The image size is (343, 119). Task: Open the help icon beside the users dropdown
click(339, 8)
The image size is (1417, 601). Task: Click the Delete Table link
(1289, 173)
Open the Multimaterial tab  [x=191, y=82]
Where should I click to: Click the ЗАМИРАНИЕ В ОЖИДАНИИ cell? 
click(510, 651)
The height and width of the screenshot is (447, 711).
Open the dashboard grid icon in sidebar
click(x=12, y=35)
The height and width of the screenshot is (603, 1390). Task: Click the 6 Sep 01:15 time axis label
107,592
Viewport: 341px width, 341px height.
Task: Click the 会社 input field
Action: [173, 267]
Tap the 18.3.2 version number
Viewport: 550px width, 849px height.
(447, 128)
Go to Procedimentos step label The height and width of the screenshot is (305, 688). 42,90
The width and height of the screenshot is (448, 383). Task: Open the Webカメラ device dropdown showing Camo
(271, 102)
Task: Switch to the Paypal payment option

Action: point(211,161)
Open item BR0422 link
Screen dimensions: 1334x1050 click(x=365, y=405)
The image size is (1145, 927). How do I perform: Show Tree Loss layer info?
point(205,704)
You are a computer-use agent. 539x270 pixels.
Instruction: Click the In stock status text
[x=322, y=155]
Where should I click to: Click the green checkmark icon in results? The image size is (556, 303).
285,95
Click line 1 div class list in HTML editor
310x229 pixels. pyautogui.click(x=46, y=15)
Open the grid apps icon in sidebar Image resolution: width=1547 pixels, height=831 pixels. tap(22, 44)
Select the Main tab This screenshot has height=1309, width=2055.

What to produce - Rewrite only the lines starting at the one containing "Open the Multimaterial" and ending at the one containing "click(x=12, y=35)", changing "dashboard" to "settings" and leaving everything else unchanged.

Response to the task -
Open the Multimaterial tab  [x=191, y=82]
Where should I click to: Click the ЗАМИРАНИЕ В ОЖИДАНИИ cell? 
click(510, 651)
The height and width of the screenshot is (447, 711).
Open the settings grid icon in sidebar
click(x=12, y=35)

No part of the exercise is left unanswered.